Not long ago, Darlene sent me a message that said something to the effect of, “I know we haven’t actually met each other, but I want to invite you to my wedding and my bridal shower anyway. Lennox and I were talking about the kind of people we want to share life with, and you are that kind of person.”
Yeah, so imagine that I was just a wee bit honored by this invitation.
As the bridal shower approached, Darlene and I wrote, “I can’t wait to see you! I can’t wait to hug you!”
My co-workers asked me if I was nervous to go to a shower where I didn’t know anyone. I said no. Because God has changed me. He has given me confidence. And He’s helped me see that who cares if I have no one to talk to? I get to meet my sweet friend and bless her (and eat snacks!), so it doesn’t matter if I’m on my own. I told them I thought it was going to be just fine, but that we’d have to wait and see if I left the shower and cried afterwards. Many a time I’ve cried after a birthday party or shower that was exhausting because I had to pretend like I was having a good time when I actually felt really lonely and awkward.
Today was the day. I drove about an hour in the gorgeous sunlight, enjoying the green farmland, while listening to a Beth Moore sermon about Esther. Beth Moore said we must think of our greatest fears and learn to face them instead of cowering in their shadow. And I thought of my blog. And how lately I’ve avoided it due to fear. Because I fear I have nothing to write about.
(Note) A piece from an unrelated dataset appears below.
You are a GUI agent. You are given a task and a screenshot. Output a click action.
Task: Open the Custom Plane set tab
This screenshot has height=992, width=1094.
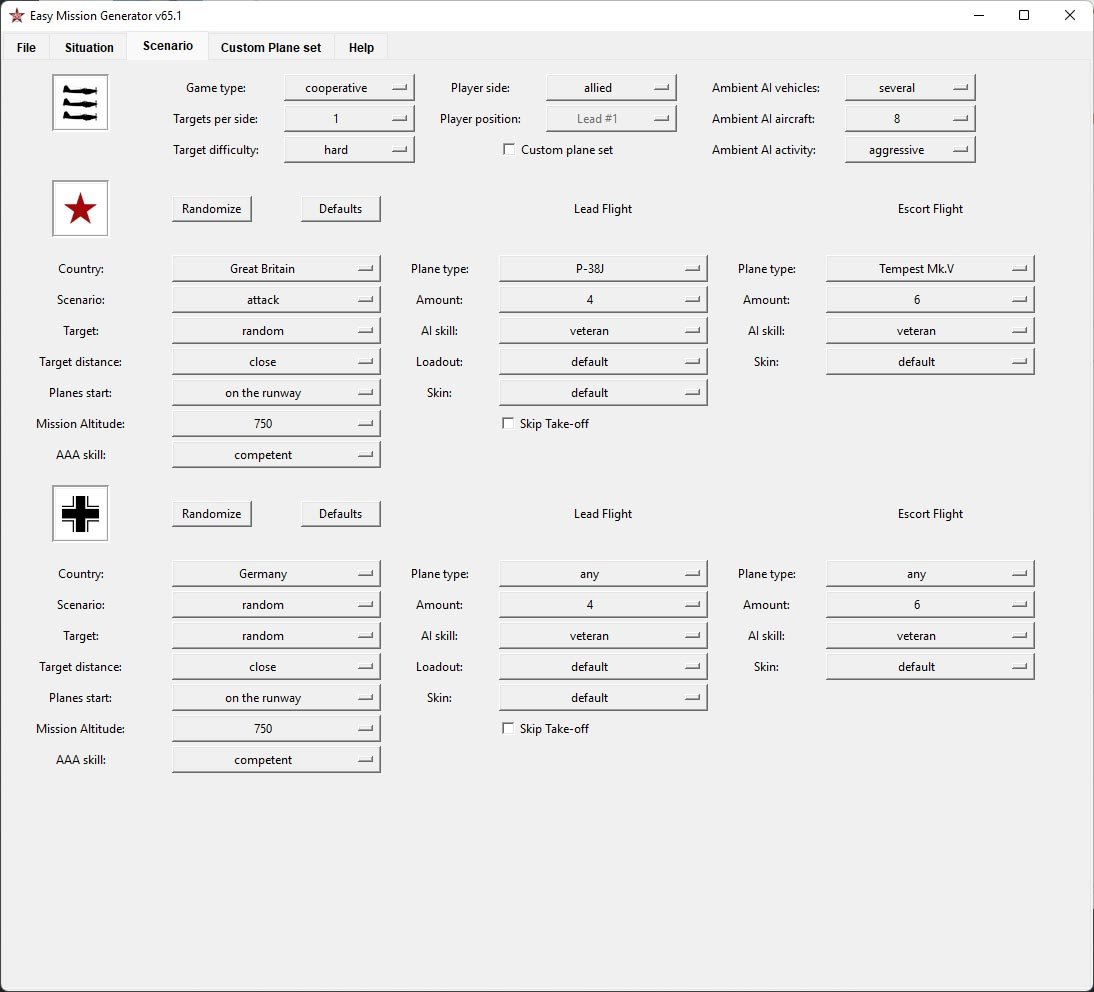click(x=271, y=47)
Because I fear God isn’t actually going to use my writing the way I thought He would. And as I listened I tried not to cry because I didn’t want to mess up my makeup before meeting Darlene!
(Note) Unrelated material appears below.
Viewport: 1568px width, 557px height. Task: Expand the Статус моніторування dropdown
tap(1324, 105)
The bridal shower was out in the country, in McMinnville, Oregon, at a lovely old farmhouse. The ladies were all gathered out on the lawn around tables. I approached and looked around for Darlene…I didn’t see her immediately, so I pretended to be busy reading the information about the shower game….
And then she saw me! She said, “Hiiii!!” and rushed over to hug me. I hugged her and said I might just start crying. It was the sweetest thing. I’m getting teary now.
We visited and it felt so surreal. She looked just like her pictures (go figure!), so it didn’t even seem like I hadn’t met her. It was like we were old friends. And we talked about God quickly and easily, (my favorite subject).
I got to know little basic facts about her from her friends, like most people call her Dar, and I learned how she and Lennox met. I asked her about her wedding dress, (my favorite part of any wedding). I got to know the sound of her voice as she opened gifts and laughed with her many friends. And I just sat in the sun enjoying the whole thing. It was kind of amazing. And very precious. And so right.
I felt a little sheepish explaining to some of the ladies how Dar and I met. Through Facebook! But I got to tell them that we had become close and that she wanted me to be part of this special time in her life. Not long ago Dar had written to me that she felt how Paul must have felt when he wrote to the churches he loved and longed to see them in person. I know, kind of the sweetest compliment ever. The ladies at my table thought it was really sweet how Dar and I got to know each other through Facebook and yet just met today.
And when I had to leave, Dar and I hugged again, and I had someone take our picture to remember the day we met. And we said it was God’s timing that we became friends at this point. And she told me I was so brave to come.
And when I drove away, I did cry. Not the miserable, lonely cry of baby/bridal showers past. But the grateful cry of that-was-so-wonderful-and-my-heart-feels-so-full. I just kept whispering, “Thank You, Lord. Thank You, Lord.”
And that’s when I realized that if not for my blog, I never would’ve met Dar. I never would’ve even KNOWN of her. And God spoke to me and reminded me He doesn’t make mistakes. He gave me this friendship as one of His many gifts, and also as a reminder that He knows what He’s doing. Today He gave me a little bit of encouragement that I am exactly where He has placed me.
And suddenly I couldn’t wait to write about my friend Darlene. And how God brought us together. I do have something to write about, whether it means anything to anyone else or not, because sometimes I just can’t keep God’s goodness to myself.